2023/24 Season Membership: £70 / Guest Tickets – £12 (both available on the door)
Ukraine/France/Poland/Chile • Drama • Year: 2023 – Running time: 102 mins
Language: Ukrainian
Audience Response: 14 slips returned
- ‘Excellent’: 5 votes
- ‘Very Good’: 4 votes
- Good’: 2 votes
- ‘Satisfactory’: 2 votes
- ‘Poor’: 1 vote
Read the comments left here, or visit our “Pamfir” discussion page
Synopsis:
A gripping and moving crime drama from Ukraine. A man returns to his family after months of absence, on the eve of a traditional carnival. But, when his son burns down the local church, finds he has no other choice but to reconnect with his troubled past to make amends.

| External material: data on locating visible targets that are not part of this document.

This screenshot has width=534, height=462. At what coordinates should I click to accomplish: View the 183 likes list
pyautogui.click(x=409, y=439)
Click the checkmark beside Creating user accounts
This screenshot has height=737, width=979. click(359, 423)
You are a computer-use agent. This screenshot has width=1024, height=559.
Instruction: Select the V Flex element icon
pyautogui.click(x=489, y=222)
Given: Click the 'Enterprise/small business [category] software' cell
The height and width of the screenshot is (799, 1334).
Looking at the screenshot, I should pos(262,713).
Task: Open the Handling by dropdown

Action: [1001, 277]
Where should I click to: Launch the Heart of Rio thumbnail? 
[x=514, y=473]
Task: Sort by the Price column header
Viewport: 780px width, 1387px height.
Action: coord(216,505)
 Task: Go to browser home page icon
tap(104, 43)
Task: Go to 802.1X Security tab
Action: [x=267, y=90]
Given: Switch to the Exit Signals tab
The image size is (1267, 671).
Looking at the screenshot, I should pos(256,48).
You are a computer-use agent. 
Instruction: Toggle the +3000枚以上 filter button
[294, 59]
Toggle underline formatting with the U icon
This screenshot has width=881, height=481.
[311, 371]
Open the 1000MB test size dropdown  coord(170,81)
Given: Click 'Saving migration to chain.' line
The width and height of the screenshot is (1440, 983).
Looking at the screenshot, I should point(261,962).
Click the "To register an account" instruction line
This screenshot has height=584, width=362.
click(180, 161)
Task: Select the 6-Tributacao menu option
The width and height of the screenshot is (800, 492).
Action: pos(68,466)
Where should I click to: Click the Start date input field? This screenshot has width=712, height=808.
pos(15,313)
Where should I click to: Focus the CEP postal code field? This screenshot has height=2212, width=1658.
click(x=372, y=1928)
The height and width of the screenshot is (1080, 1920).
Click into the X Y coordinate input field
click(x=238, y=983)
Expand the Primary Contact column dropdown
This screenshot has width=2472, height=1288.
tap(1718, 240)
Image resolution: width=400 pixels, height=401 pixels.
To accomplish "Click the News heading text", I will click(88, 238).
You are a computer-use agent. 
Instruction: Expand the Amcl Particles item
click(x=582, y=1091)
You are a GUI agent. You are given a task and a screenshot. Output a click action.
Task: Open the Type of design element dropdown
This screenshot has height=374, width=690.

Debut feature-length film for Sukholytkyy-Sobchuk
Visually striking and explosively violent, this simmering parable makes exceptional use of its rustic locations — and the faces of a vibrant cast — to reinforce a sense of authenticity.
David Parkinson (Empire Magazine)
Director/Writer: Dmytro Sukholytkyy-Sobchuk
Weightlifter (2018, short) / Boroda (2012, short) / Otrotstvo (2008, short)
Main Cast:
Oleksandr Yatsentyuk | Leonid |
Stanislav Potyak | Nazar |
Solomiia Kyrylova | Olena |
Oleksandr Yarema | Morda |
Olena Khokhlatkina | The Mother |
Miroslav Makoviychuk | The Father |
(for full cast list, additional technical information and reviews, please visit the Pamfir pages in IMDB and Rotten Tomatoes)
CFC Film Notes:
Set in the run-up to a traditional carnival in rural Western Ukraine, writer-director Dmytro Sukholytkyy-Sobchuk’s feature debut follows an eponymous ex-smuggler whose plans to go straight are thwarted by small-town corruption.
When Leonid (Oleksandr Yatsentyuk) returns to his home on the Ukrainian border after months abroad, he’s determined to earn an honest living, but his plans are quickly derailed by his teenage son Nazar’s (Stanislav Potyak) misguided actions. To set things right, Leonid has no choice but to take on a new and uniquely risky smuggling job, for a crime syndicate operating in a place where all the rules have changed.
Part drama, part thriller, part noir-inflected fairytale, Pamfir is violent, raw and bloody, but also a tender portrait of a family man trying to raise his son well despite his own checkered past. Shot in long takes and set amid forests swirling with mist in the run-up to the traditional ‘Malanka’ carnival – a wild pagan festival featuring straw costumes, wooden masks and centuries-old rites and traditions – it’s a propulsive, genre-defying debut that paints an elemental, unvarnished portrait of Ukraine.
Footnote: The film was in post-production when the Russian invasion of Ukraine began in February 2022. Sound designer Oleksandr Verhovynets managed to transfer all material abroad, so that the editing of the film could be completed.